§ GOAL OF THE EXERCISE:
Answer these questions from the passage about Andre, below.
1. Who arrives with Alice?
2. What does Andre use to extend his surveillance?
3. Whom does Andre hire to follow his wife and the market gardener?

§ SELECTION:
• • • •

No island, even in a remote corner of the Venetian lagoon, is far enough to shield them from the complications of family. Andre's adult daughter, Alice (Melanie Thierry), arrives with her discontented daughter Vicky (Zoe Duthion). Alice has barely arrived when she disappears, leaving Vicky behind. To find Alice, Andre hires his wife's former lover, who was a detective. This is Anna Maria (Adriana Asti), a doughty, reliable woman not far from his age.
Living in such isolation, Andre begins to use binoculars to extend his surveillance, and grows uncomfortable when he notices the apparent warmth between his wife and a local market gardener. He meets Anna Maria's son Jeremie (Mauro Conte) and hires him to follow them and report what he observes. This cannot end well. Nor is his novel going well. At first it stalled because he was distracted by the joy of love. Now he is blocked by love's torments. Never expect real estate to remove you from emotional problems.

• • • •

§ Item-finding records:
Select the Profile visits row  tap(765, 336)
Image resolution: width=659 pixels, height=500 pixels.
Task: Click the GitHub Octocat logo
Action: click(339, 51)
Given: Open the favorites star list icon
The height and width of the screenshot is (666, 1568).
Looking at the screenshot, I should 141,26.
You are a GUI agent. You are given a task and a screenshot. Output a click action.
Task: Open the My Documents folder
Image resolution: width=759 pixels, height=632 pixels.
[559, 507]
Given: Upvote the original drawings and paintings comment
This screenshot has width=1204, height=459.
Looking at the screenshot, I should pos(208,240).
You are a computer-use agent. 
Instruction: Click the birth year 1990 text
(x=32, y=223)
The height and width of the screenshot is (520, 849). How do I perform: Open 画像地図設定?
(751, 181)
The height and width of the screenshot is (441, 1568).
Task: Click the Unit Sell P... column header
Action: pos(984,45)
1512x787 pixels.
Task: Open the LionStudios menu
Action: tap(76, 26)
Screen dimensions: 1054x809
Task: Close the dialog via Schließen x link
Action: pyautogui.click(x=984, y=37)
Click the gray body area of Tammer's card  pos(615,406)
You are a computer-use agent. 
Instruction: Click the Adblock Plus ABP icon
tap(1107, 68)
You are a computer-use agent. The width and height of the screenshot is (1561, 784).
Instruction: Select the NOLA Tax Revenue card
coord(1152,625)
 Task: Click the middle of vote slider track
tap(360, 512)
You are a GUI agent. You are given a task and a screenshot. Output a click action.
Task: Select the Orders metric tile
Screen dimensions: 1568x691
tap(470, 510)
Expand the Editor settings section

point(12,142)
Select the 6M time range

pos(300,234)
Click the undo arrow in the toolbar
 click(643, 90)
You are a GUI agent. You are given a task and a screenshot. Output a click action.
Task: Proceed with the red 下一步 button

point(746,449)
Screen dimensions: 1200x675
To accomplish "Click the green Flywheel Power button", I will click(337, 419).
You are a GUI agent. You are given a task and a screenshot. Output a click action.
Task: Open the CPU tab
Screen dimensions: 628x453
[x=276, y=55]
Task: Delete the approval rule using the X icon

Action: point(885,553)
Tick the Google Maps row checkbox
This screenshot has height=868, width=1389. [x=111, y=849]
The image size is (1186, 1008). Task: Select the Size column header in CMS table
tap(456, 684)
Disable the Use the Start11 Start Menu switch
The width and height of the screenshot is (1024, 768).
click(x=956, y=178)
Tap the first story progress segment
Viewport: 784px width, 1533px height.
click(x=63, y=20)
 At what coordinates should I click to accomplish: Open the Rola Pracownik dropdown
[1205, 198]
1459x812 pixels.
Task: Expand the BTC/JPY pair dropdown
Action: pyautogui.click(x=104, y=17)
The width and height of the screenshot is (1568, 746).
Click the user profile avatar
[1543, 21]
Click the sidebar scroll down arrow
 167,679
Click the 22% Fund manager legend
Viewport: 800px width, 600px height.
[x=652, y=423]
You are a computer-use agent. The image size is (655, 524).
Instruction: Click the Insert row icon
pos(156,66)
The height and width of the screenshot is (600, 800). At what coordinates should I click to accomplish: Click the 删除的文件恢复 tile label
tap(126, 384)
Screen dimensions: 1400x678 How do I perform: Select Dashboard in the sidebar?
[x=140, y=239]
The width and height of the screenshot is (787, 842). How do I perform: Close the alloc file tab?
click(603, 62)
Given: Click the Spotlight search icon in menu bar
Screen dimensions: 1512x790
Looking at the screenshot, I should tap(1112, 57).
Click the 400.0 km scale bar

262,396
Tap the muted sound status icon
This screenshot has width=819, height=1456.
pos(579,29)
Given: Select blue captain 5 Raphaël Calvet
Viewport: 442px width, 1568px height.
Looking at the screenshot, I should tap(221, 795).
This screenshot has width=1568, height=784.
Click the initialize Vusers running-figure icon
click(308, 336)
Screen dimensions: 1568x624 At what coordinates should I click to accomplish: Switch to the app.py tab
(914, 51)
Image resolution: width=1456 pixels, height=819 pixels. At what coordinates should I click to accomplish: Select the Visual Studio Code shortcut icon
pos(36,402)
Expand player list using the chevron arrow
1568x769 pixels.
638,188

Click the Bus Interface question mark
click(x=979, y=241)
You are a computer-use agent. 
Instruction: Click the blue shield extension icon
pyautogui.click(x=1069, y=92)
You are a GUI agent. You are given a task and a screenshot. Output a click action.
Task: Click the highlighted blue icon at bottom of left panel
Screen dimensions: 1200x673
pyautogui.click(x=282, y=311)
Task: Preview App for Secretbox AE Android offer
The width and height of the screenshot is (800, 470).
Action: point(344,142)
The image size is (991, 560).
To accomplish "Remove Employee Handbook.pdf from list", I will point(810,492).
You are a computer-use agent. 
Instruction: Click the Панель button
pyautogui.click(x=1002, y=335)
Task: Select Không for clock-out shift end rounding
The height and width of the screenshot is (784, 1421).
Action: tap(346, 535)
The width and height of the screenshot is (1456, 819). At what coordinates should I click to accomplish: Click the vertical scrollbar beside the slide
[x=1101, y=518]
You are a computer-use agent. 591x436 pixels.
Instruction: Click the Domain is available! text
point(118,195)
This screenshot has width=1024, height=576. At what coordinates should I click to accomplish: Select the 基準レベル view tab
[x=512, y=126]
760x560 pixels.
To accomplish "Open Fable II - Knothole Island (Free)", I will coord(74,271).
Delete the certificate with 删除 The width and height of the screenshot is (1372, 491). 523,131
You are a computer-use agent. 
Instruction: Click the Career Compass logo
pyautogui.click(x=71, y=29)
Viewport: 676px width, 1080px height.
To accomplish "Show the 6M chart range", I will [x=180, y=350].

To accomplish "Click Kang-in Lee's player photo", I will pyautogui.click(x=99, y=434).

• • • •

§ REPLY TO THE EXERCISE:
1. Her daughter Vicky.
2. Binoculars.
3. Anna Maria's son, Jeremie.